Recorded data
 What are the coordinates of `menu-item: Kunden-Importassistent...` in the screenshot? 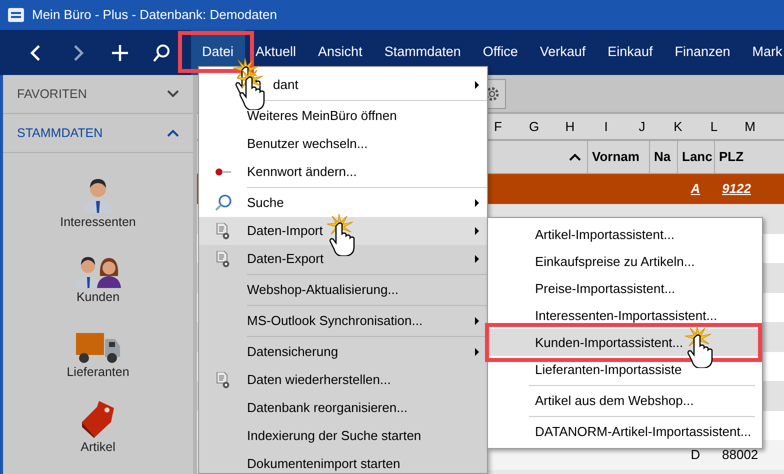 It's located at (625, 342).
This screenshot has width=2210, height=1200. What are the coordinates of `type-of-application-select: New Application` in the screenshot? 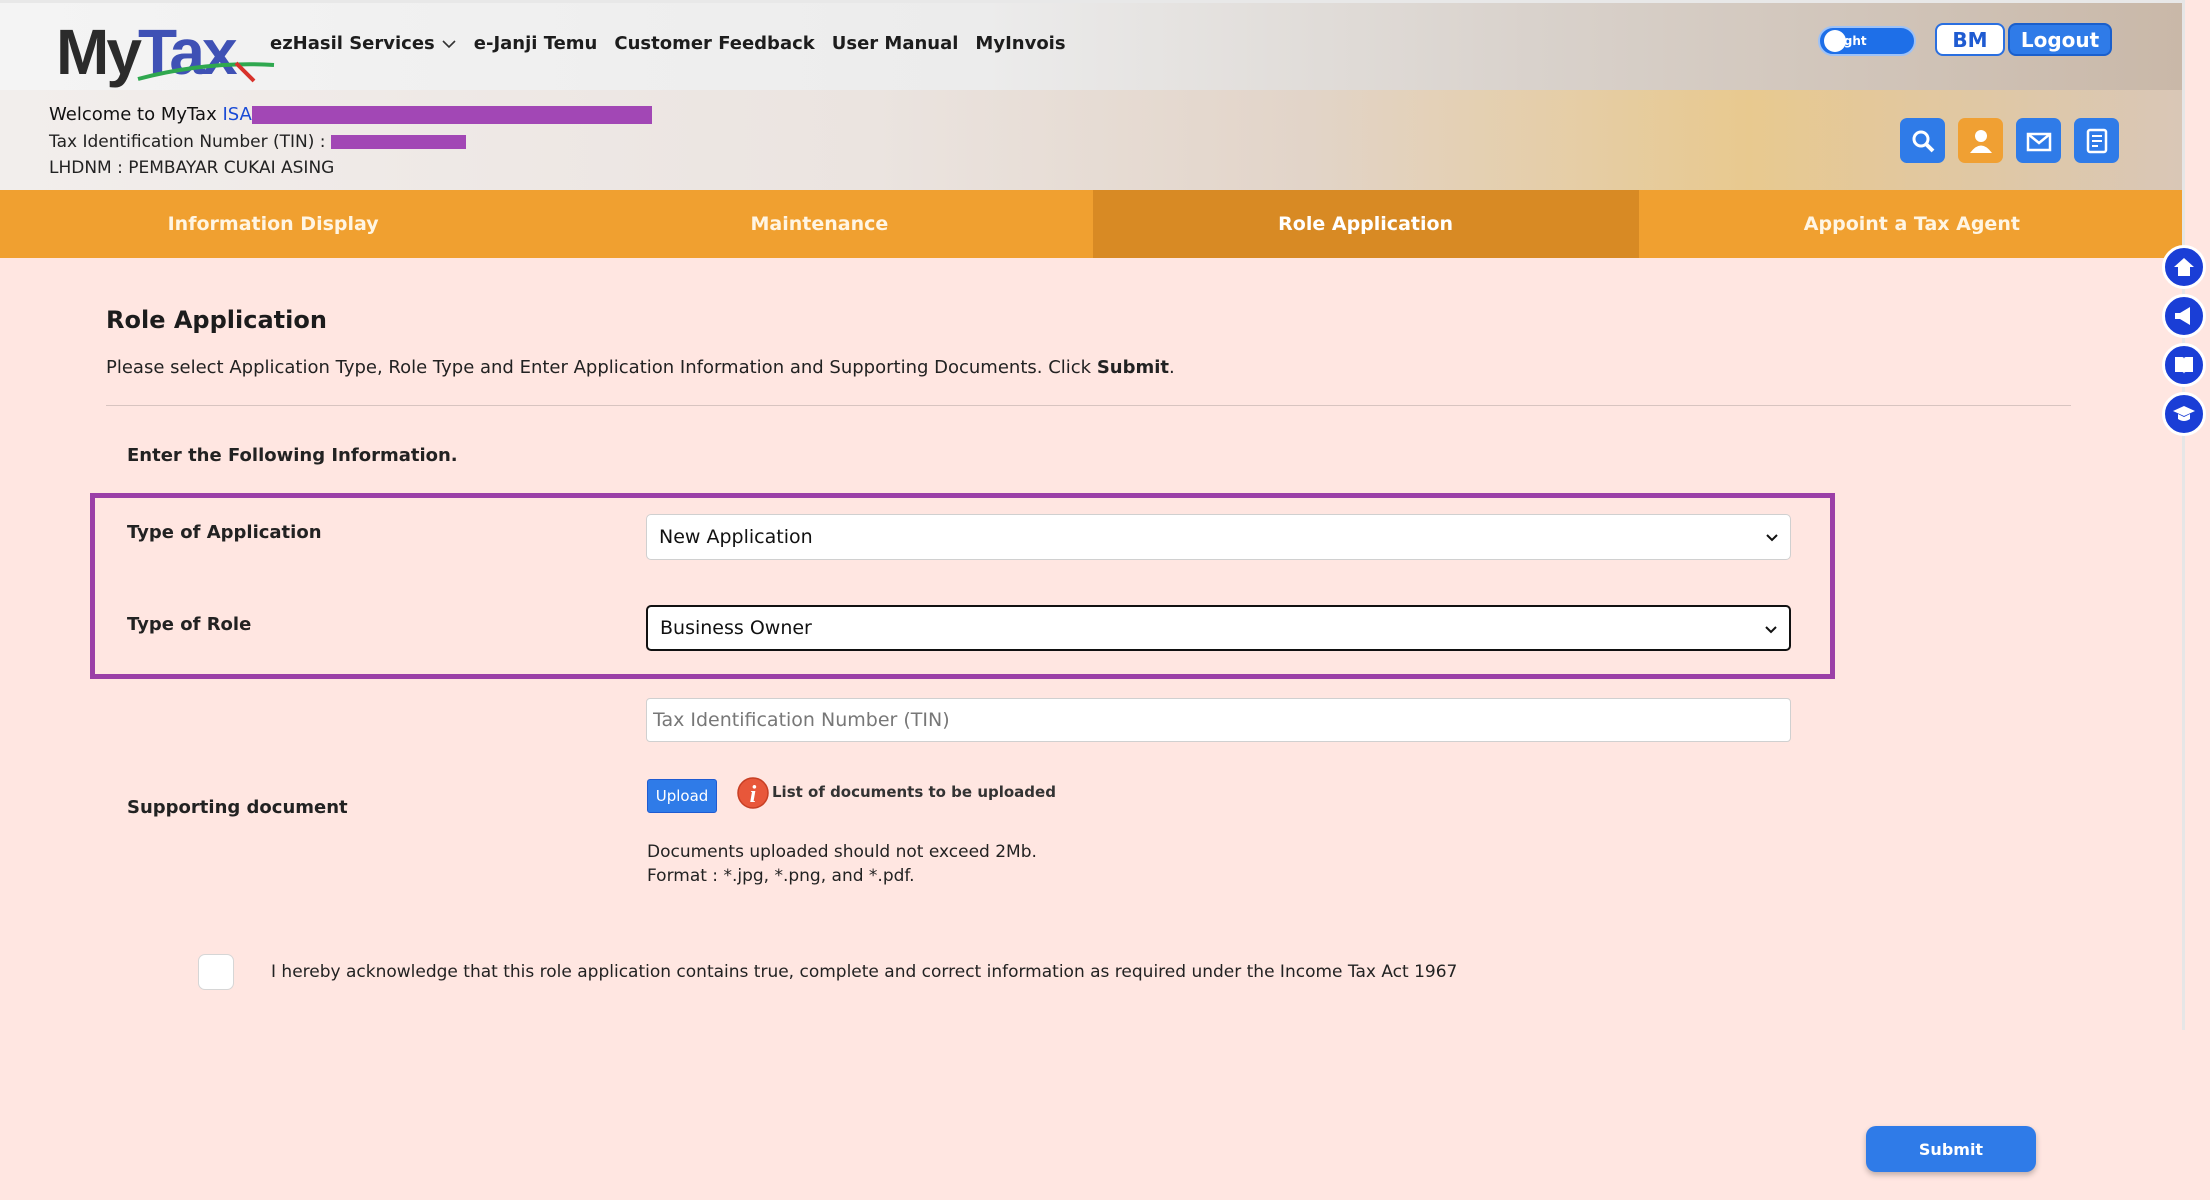 It's located at (1218, 537).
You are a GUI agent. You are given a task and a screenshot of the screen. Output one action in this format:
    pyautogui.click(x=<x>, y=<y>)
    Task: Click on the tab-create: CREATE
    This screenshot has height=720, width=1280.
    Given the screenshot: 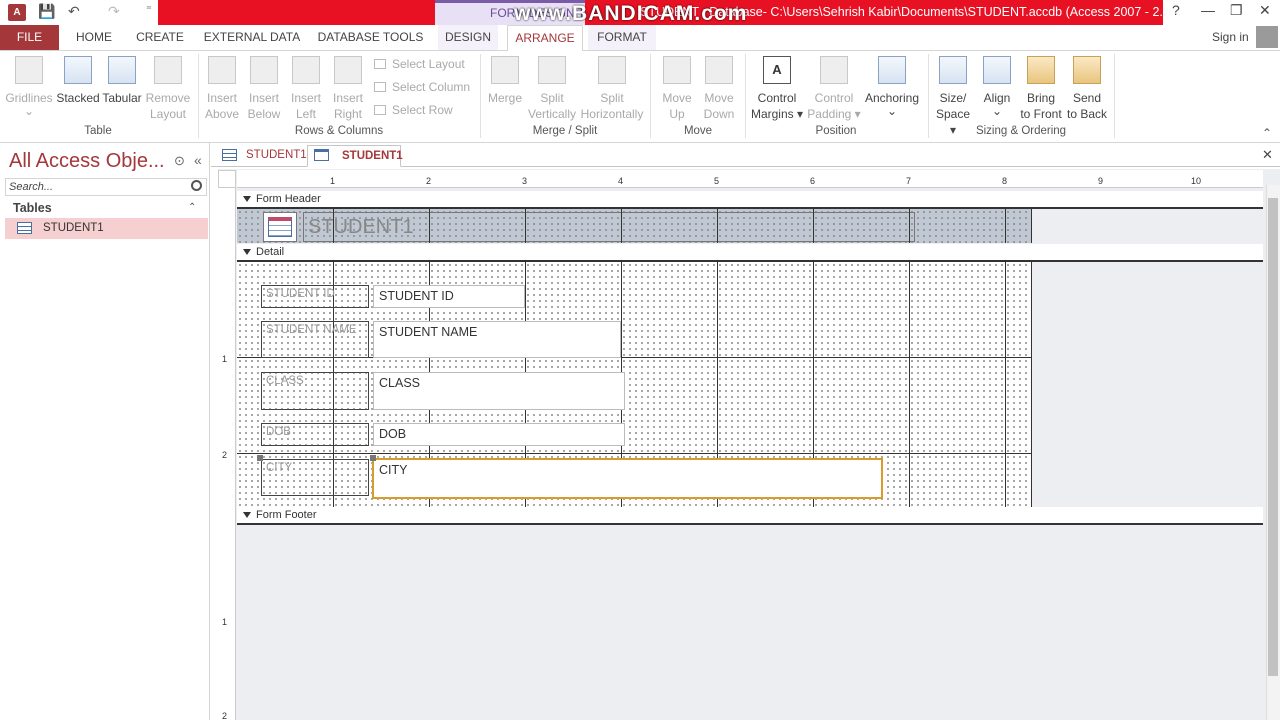 What is the action you would take?
    pyautogui.click(x=160, y=38)
    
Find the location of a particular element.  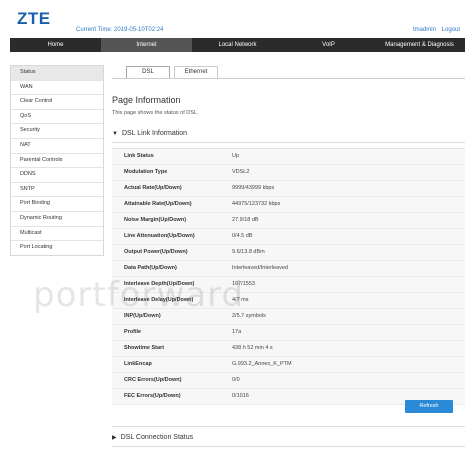

row-value: 2/5.7 symbols is located at coordinates (249, 316).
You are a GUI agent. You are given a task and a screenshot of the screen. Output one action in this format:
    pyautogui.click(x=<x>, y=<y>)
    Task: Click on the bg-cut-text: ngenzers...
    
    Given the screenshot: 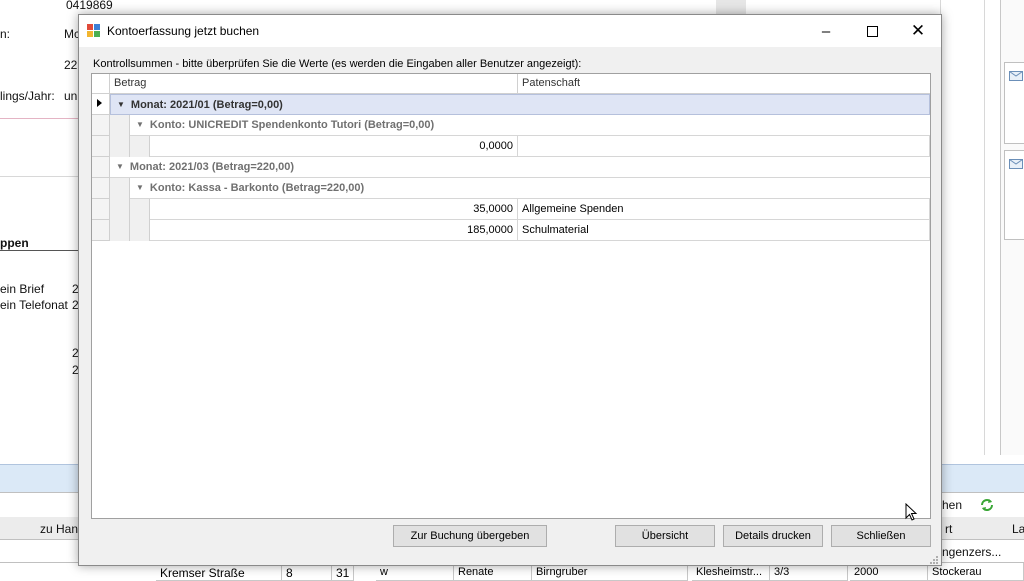 What is the action you would take?
    pyautogui.click(x=972, y=552)
    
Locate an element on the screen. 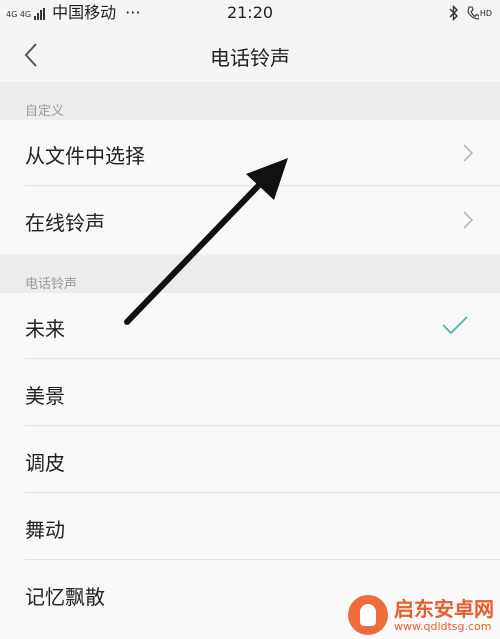 This screenshot has width=500, height=639. volte-hd-icon: HD is located at coordinates (480, 13).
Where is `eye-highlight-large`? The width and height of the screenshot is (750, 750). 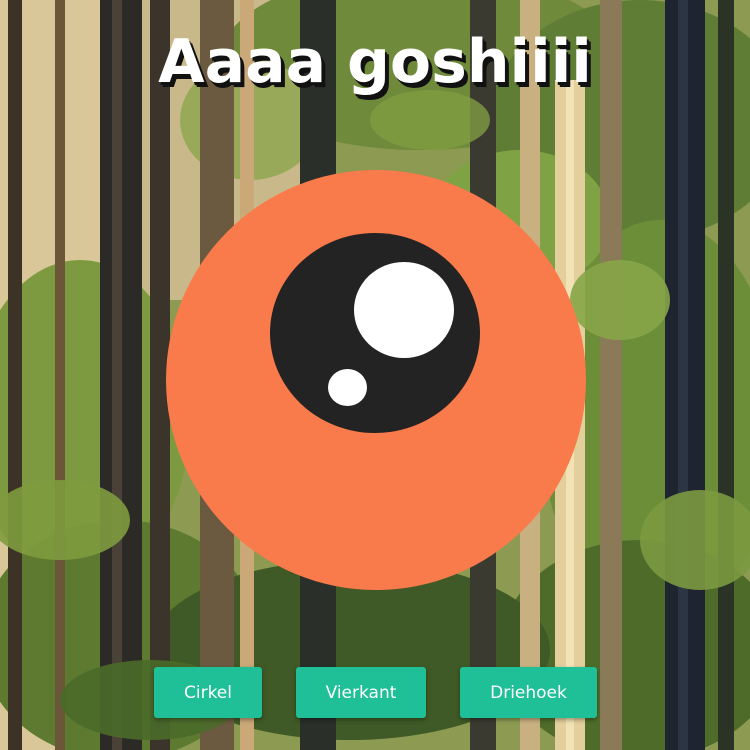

_AIM OF THE EXERCISE_. List each line of the listing that contains the string "pyautogui", copying every such line in full.

_TASK RESULT_.
    pyautogui.click(x=<x>, y=<y>)
    pyautogui.click(x=160, y=38)
    pyautogui.click(x=<x>, y=<y>)
    pyautogui.click(x=972, y=552)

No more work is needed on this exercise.